Required work
Transcribe only the stretch of lines that opens with the line containing "The image size" and closes with the last line of the listing, skipping pictures.

Supplied entries
______________________________
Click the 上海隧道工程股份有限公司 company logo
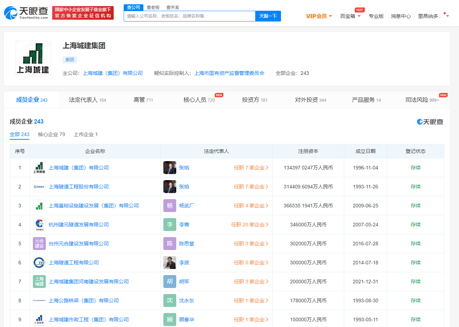This screenshot has width=459, height=327. point(39,187)
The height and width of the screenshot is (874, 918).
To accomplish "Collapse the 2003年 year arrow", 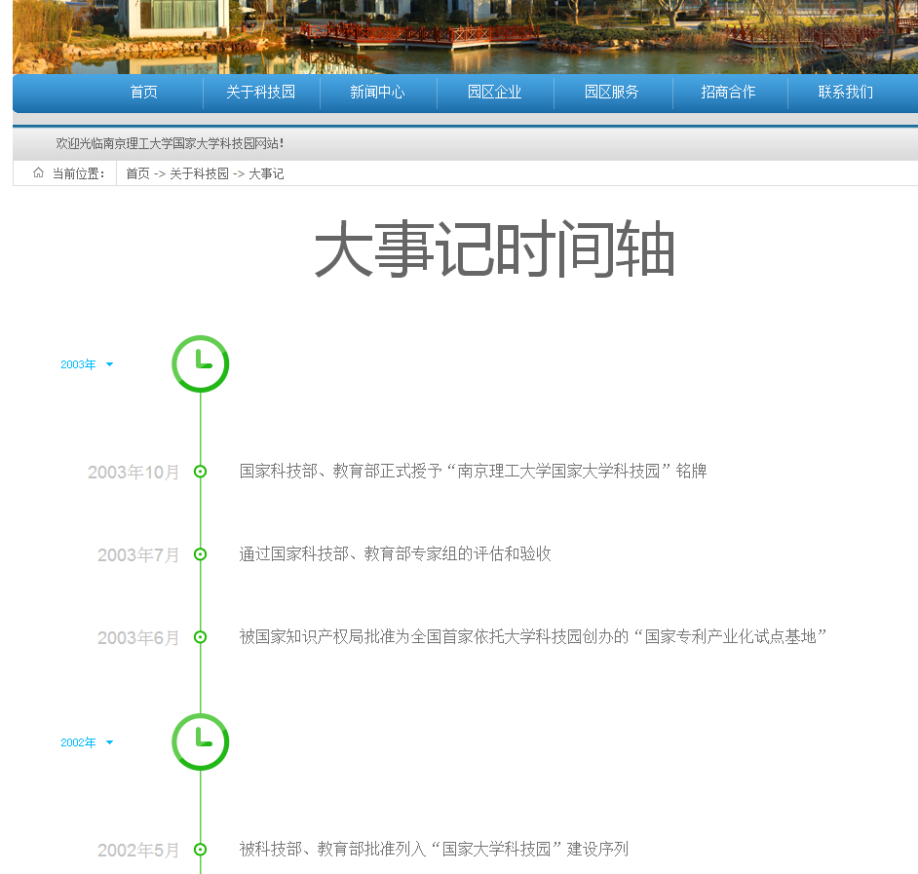I will tap(109, 364).
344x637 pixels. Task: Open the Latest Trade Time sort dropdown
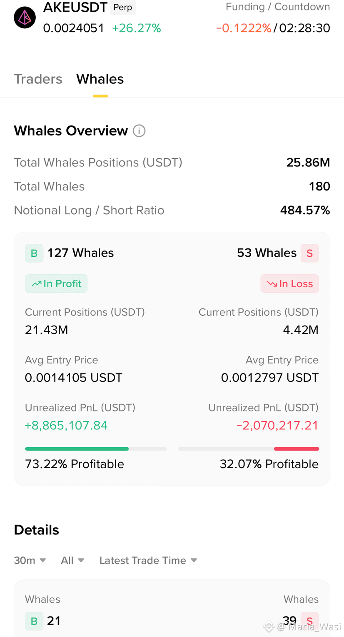pos(148,560)
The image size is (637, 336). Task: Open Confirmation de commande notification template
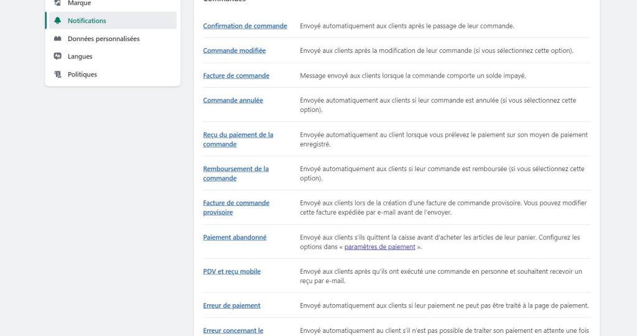[x=245, y=26]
______________________________
Your solution
The image size is (637, 336). Task: Open Confirmation de commande notification template
[x=245, y=26]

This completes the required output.